TEXT
|---|

Fundamentals Of Probability Distribution - rFronteddu/general_wiki GitHub Wiki

Fundamentals Of Probability Distribution

A distribution is a function that shows the possible values for a variable and how often they occur. In probability theory and statistics, a probability distribution is a mathematical function that, stated in simple terms, can be thought of as providing the probabilities of occurrence of different possible outcomes in an experiment.

A distribution describes the possible values that a variable can take and how frequently they occur.

We call Y the actual outcome of an event.
We call y one of the possible outcomes.
We describe distributions in terms of two characteristics:
- μ (mu/mean): average value
- σ² (sigma squared/variance): how spread out the data is.
- σ (standard deviation), note that σ is defined in the same unit as the mean and we can interpret it better.

Note: One drawback of the variance is that it is measured in square units and usually, there is no direct interpretation of that value. σ is often more informative since it is defined in the same unit as the mean and we can interpret it better.

we often say “any value between μ-σ and μ-σ falls within one σ from μ”
The more congested the middle of the distribution the more data falls within that interval (of one standard deviation).

Note: A constant relationship exists between mean and variance:

$\sigma^2=E({Y-μ}^2)=E(y^2)-μ^2$

When we deal with certain known distributions, we can get more precise values.

Probability function

We call the Probability Function P(Y=y) = p(y), a function that describes the probability of a distinct outcome.

Population vs Sample Data

The population data is all the data
The Sample data is a part of it ex. The body count of a department is
the population of a department
the sample data of a company

When using sample data, we use:

$\overline{V}$ to indicate the mean
$s^2$ to indicate the variance
s to indicate the standard deviation

Types of probability distributions

Distributions can be

Discrete: if they have a finite number of outcomes
Continuous: if they have infinitely many outcomes

We describe distributions using:

X ~ N (μ,$\sigma^2$)

"Variable X follows a N-typed distribution with mean μ and variance $\sigma^2$

|---|

LISTING
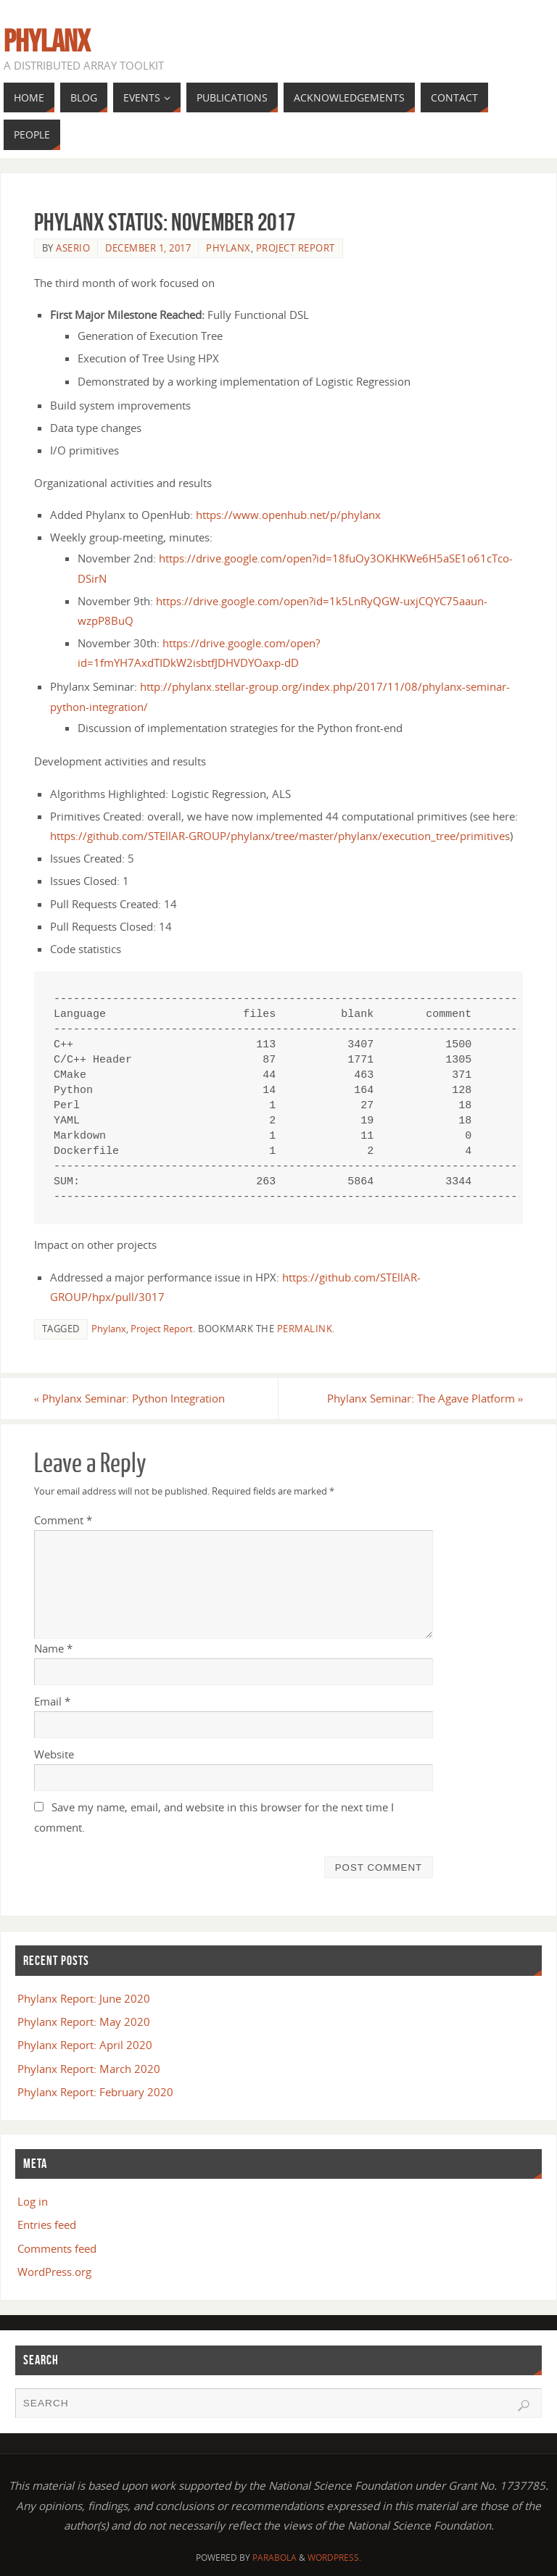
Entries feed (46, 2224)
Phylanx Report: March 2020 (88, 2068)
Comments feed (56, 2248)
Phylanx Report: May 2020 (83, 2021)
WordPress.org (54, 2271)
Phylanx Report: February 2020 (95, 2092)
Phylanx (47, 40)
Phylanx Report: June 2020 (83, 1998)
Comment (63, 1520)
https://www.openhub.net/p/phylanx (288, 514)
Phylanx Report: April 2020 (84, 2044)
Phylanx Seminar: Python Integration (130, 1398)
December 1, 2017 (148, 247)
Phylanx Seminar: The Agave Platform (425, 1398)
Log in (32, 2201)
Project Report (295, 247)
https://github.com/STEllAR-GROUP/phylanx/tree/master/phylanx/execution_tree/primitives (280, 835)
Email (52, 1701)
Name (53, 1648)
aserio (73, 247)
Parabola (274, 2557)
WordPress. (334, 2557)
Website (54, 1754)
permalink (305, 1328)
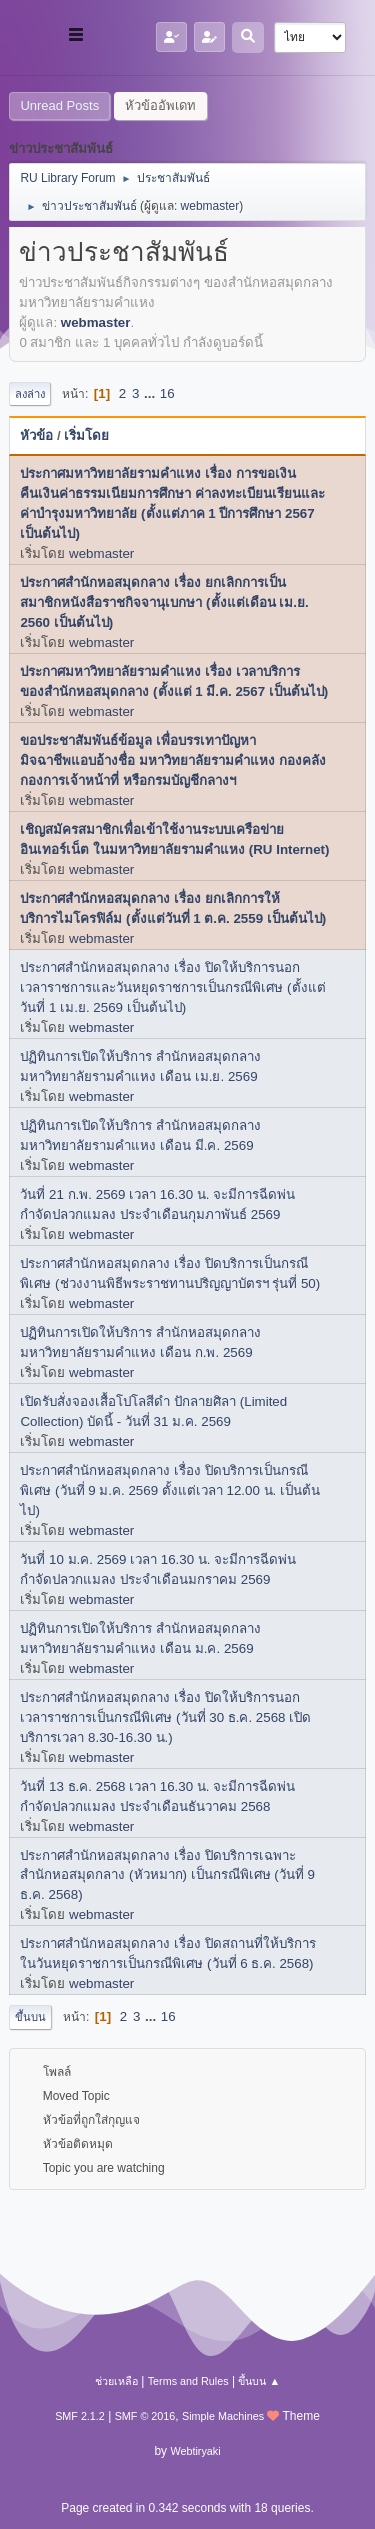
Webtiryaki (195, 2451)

|---|

GIVEN PROBLEM 1
In the text on probability distributions, list each symbol used with sample data and the quantity it indicates.
GIVEN PROBLEM 2
According to the text on probability distributions, what is a distribution called if it has infinitely many outcomes?

CORRECT OUTPUT 1
- V with an overline: the mean
- s²: the variance
- s: the standard deviation

CORRECT OUTPUT 2
Continuous.